Exercise details: Each line below from the one containing "Screen dimensions: 1190x946" through the one containing "You are a computer-use agent. Screen" should be output exactly as it stands, and no other line should appear.

Record extracts:
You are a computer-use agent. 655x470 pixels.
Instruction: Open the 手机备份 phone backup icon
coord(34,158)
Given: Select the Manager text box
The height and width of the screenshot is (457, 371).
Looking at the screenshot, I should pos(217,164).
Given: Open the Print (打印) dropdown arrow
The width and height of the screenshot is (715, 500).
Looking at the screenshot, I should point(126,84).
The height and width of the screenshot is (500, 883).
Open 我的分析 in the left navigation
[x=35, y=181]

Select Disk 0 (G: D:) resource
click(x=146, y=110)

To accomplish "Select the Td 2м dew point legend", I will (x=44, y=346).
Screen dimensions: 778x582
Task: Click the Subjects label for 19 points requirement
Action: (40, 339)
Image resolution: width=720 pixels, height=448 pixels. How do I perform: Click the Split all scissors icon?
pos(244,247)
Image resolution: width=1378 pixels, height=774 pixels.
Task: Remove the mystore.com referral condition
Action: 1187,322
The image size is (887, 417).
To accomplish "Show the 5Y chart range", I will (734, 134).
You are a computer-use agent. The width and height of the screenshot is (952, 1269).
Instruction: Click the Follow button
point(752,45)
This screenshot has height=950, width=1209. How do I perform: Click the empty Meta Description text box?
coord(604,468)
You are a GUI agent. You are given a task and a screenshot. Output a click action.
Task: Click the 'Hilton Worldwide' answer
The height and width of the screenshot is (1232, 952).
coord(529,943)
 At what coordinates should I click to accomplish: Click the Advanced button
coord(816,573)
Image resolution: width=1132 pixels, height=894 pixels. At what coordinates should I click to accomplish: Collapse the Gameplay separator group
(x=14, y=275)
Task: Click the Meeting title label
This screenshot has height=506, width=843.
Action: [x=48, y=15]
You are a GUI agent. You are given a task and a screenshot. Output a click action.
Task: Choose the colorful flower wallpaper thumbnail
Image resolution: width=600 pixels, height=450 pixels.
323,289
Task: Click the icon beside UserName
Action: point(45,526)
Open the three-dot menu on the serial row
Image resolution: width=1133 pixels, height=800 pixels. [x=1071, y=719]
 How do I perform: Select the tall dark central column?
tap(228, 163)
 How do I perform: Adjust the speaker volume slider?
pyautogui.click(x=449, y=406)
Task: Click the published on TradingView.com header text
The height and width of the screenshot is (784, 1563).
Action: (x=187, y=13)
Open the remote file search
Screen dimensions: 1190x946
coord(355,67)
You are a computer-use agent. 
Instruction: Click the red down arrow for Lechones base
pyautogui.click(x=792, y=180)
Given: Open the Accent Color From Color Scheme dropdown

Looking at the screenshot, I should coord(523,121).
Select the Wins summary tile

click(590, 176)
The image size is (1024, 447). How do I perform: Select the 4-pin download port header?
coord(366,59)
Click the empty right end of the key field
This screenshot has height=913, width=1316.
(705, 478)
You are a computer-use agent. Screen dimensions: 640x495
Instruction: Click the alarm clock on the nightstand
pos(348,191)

Finished exercise:
Screen dimensions: 1190x946
coord(355,67)
You are a computer-use agent. 
Instruction: Click the red down arrow for Lechones base
pyautogui.click(x=792, y=180)
Given: Open the Accent Color From Color Scheme dropdown

Looking at the screenshot, I should coord(523,121).
Select the Wins summary tile

click(590, 176)
The image size is (1024, 447). How do I perform: Select the 4-pin download port header?
coord(366,59)
Click the empty right end of the key field
This screenshot has height=913, width=1316.
(705, 478)
You are a computer-use agent. Screen dimensions: 640x495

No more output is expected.